Models

CheapestInference serves three frontier open-source models, all available throughout your reserved time blocks on the active pool — there is no separate full-catalog tier. Rate limits are set at the key level, not per model.

List models

Query the live, authoritative model list:

curl https://api.cheapestinference.com/v1/models \
  -H "Authorization: Bearer YOUR_API_KEY"

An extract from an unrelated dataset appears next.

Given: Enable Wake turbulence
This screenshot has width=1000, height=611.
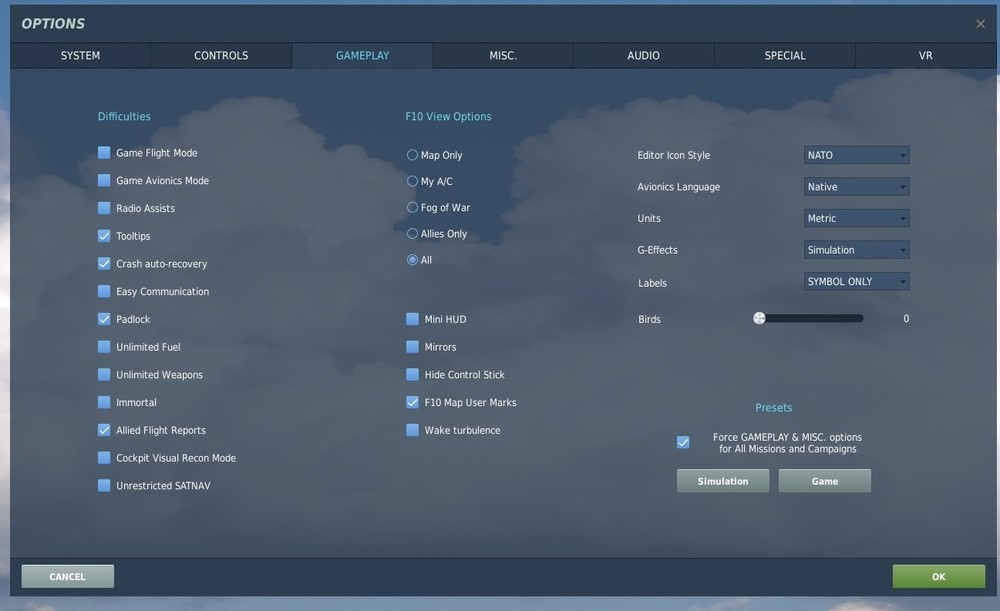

Each model object includes an id, owned_by, and a type field ("chat" or "embedding") so you can filter programmatically:

{
  "id": "kimi-k2.6",
  "object": "model",
  "created": 1677610602,
  "owned_by": "cheapestinference",
  "type": "chat"
}

Available models

Model	Provider	Model ID	Context	Cost basis (in / out per 1M)
Kimi K2.6	Moonshot	`kimi-k2.6`	256K	$0.45 / $2.25
GLM 4.7	Zhipu (Z.ai)	`glm-4.7`	198K	$0.40 / $1.75
MiniMax M2.5	MiniMax	`MiniMax-M2.5`	192K	$0.27 / $0.95

The “cost basis” is our underlying per-token cost from the inference provider, useful for comparison. On a time-block subscription you pay a flat monthly fee (from $39/mo), not per-token charges. See Plans & Limits.

Per-model details:

Kimi K2.6 API — Moonshot’s flagship agentic/coding model
GLM 4.7 API — Zhipu’s coding model
MiniMax M2.5 API — high-value general + coding model

Using models

Specify the model ID in your request:

# OpenAI SDK
response = client.chat.completions.create(
    model="kimi-k2.6",  # or "glm-4.7", "MiniMax-M2.5"
    messages=[{"role": "user", "content": "Hello"}]
)

All three models work through the OpenAI endpoint (/v1/chat/completions) and the Anthropic-compatible endpoint (/anthropic/v1/messages). The API handles format translation automatically.